Budget Deal Debt Ceiling
We ran the numbers: There are 736 news articles covering this topic. 59% (459) are left leaning, 28% (265) center, 13% (12) right leaning.
President Trump’s support of the proposed $1.37 trillion budget deal for the next two years has Democrats and Republicans concerned and the fiscal hawks in Congress frustrated.
President Trump expressed optimism about the budget discussions with congressional leaders, Nancy Pelosi, and GOP leaders on Capitol Hill, saying “We’re doing very well on debt limit...and I think we’re doing very well on the budget.” Additionally, President Trump emphasized his desire for “robust” military spending to be reflected in the budget.
Both Democrats and Republicans expressed distress over the record high budget ceiling of $1.37 trillion. Of the increased $320 billion in spending, budget director, Russel Vought, and other officials sought to offset the costs by cutting $150 billion, but only ended up receiving approximately half– $77 billion. Furthermore, because many of these cuts are projected to occur in future years, many have become skeptical of the actual impact on spending, due to the fact the the project numbers are subject to change. For Democrats, another major concern arises from the administration's ability to finance the construction of the US-Mexico wall by transferring money between budget accounts. Republicans, on the other hand, have put pressure on GOP leaders to decrease spending because of concern over the ability to offset increased spending with budget cuts. Some believe that this would affect President Trump’s chance at reelection because of the lack of “progress on America’s staggering national debt, which exceeds $22 trillion”.

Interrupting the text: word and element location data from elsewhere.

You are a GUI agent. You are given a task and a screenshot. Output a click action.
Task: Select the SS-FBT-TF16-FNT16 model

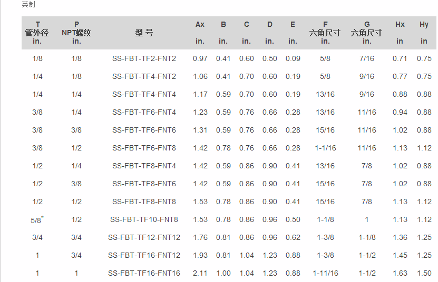pos(144,273)
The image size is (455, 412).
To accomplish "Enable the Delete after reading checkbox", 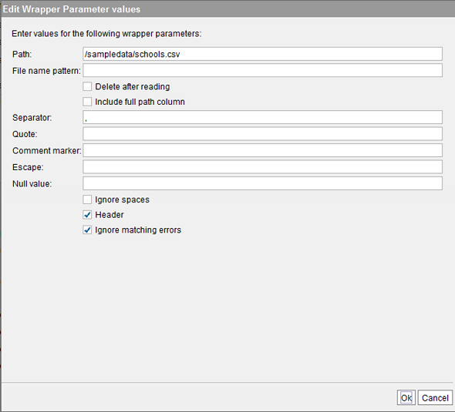I will tap(87, 86).
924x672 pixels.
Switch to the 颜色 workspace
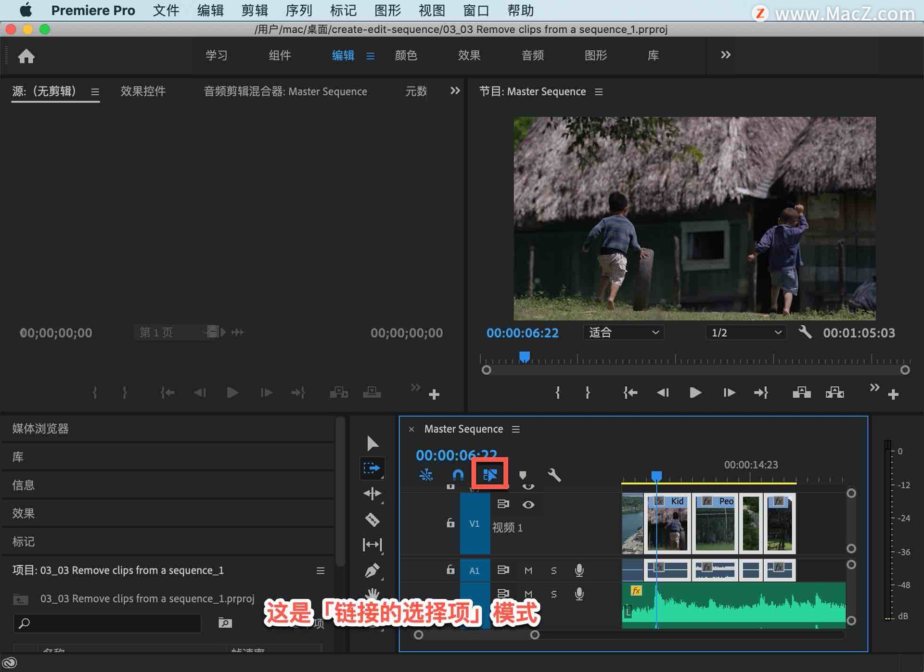(x=407, y=55)
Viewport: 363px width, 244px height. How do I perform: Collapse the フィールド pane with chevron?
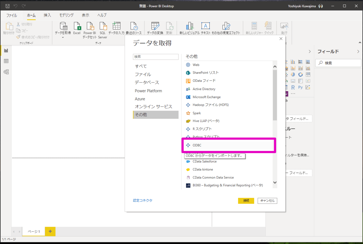click(x=358, y=51)
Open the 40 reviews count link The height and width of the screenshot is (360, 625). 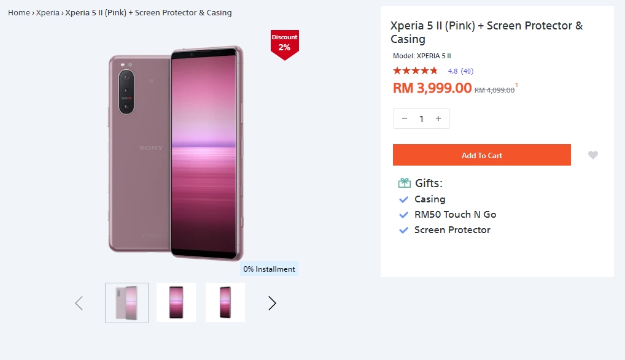467,71
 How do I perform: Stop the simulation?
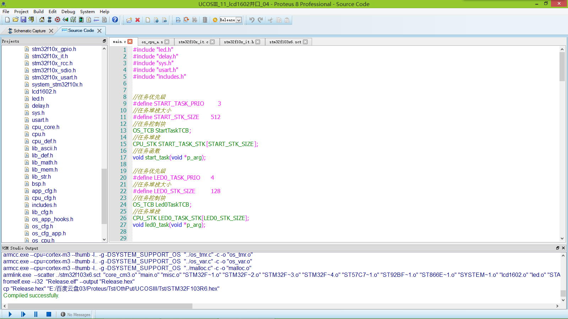pos(49,314)
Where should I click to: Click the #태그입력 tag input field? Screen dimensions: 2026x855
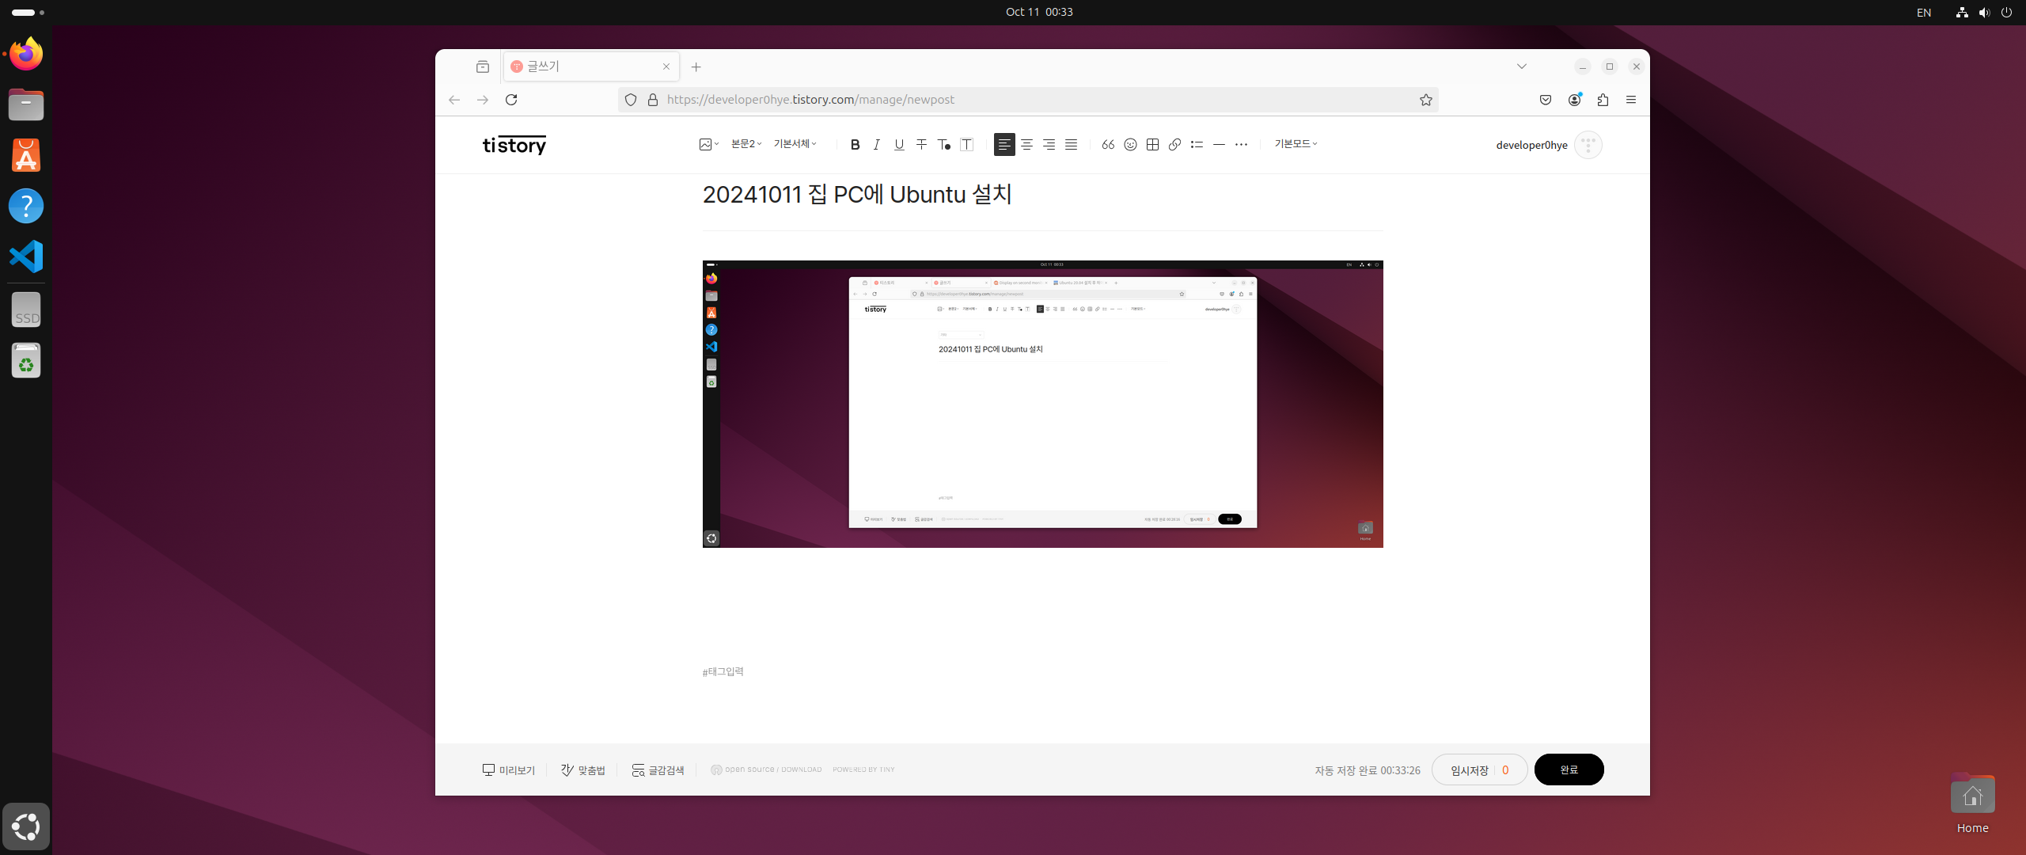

Despite the concerns from Democrats and Republicans alike, it is projected that the Senate could receive bipartisan support when the Senate returns in August.

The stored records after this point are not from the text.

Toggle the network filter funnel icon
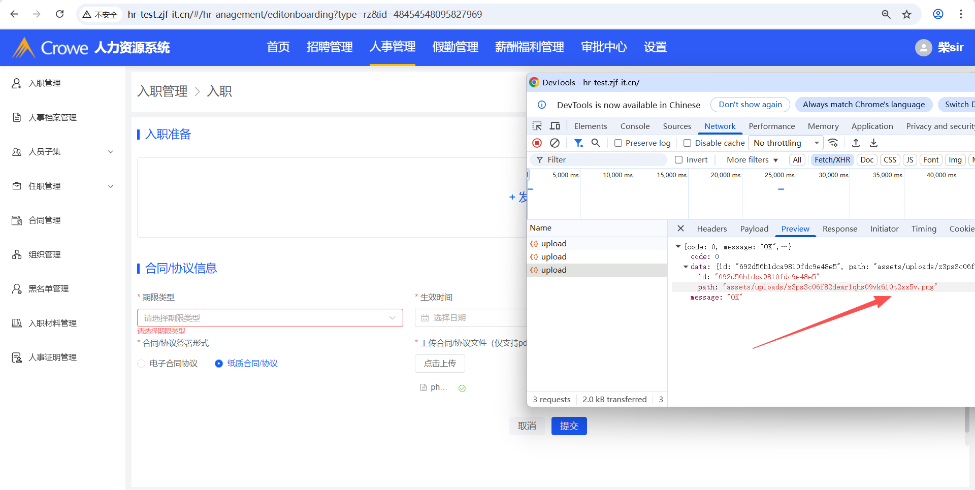The width and height of the screenshot is (975, 490). pos(578,143)
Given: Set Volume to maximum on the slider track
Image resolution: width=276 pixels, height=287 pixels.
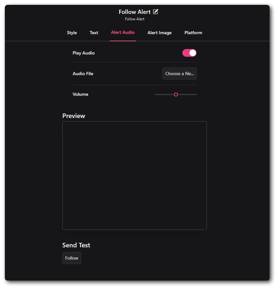Looking at the screenshot, I should pos(195,94).
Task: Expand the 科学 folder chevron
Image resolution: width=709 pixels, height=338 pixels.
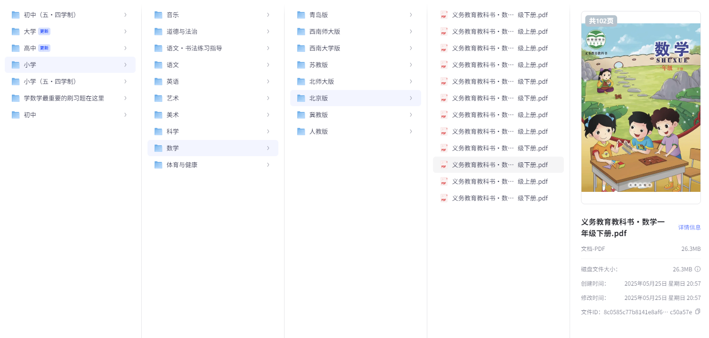Action: (x=268, y=131)
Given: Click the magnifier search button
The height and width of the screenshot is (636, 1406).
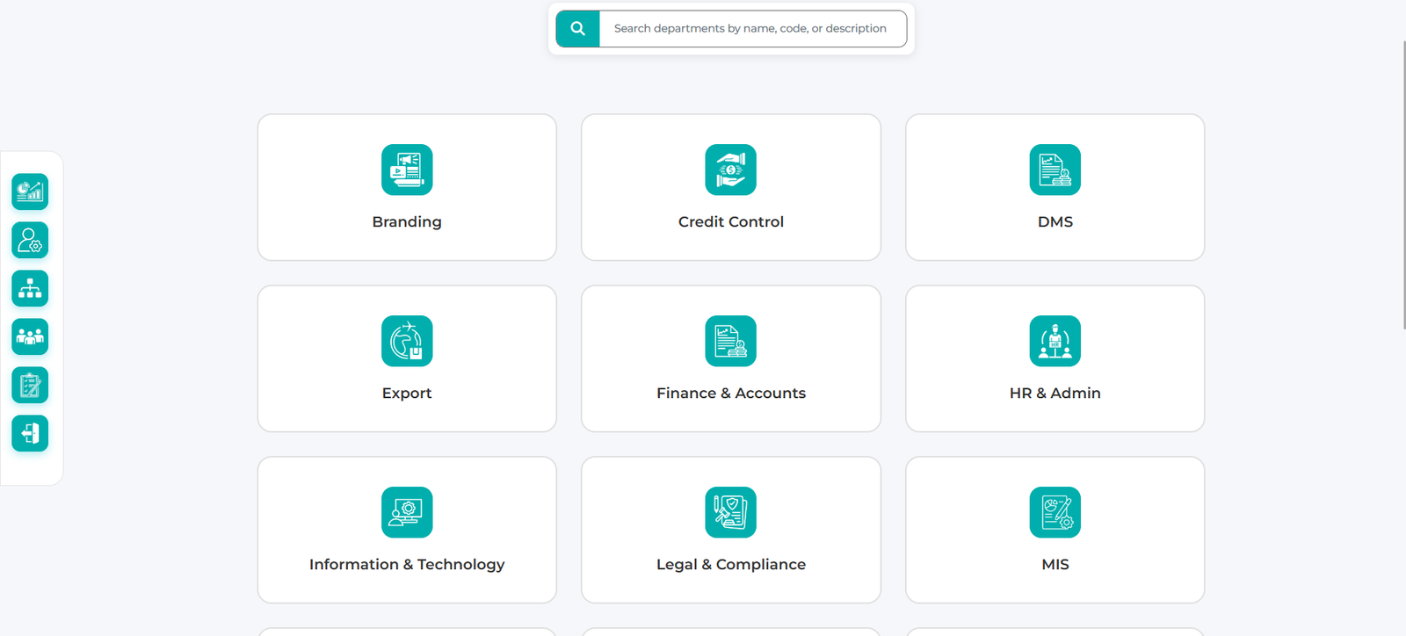Looking at the screenshot, I should pos(577,29).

Sources on both the left and right focused on the specific details of the proposed budget–namely the $1.37 trillion debt ceiling and the $77 billion in budget caps. Additionally, both sides addressed how the proposed budget spending would further increase the US national debt of over $22 trillion. Coverage from the center had a tendency to focus mostly on these topics without going into much detail about the plans or opinions of their respective congressional leaders. An article from The Washington Post took a narrative sort of stance by focusing on the details of President Trump’s responses and updates regarding budget talks.
Coverage on the left also included details regarding President Trump’s discussion of the budget, but also incorporated Speaker of the House, Nancy Pelosi’s input on the matter. More specifically, the article cites Pelosi’s role in “keeping future spending bills largely free of contentious policy provisions opposed by Republicans” such as the White House’s ability to transfer money between budget accounts mentioned earlier.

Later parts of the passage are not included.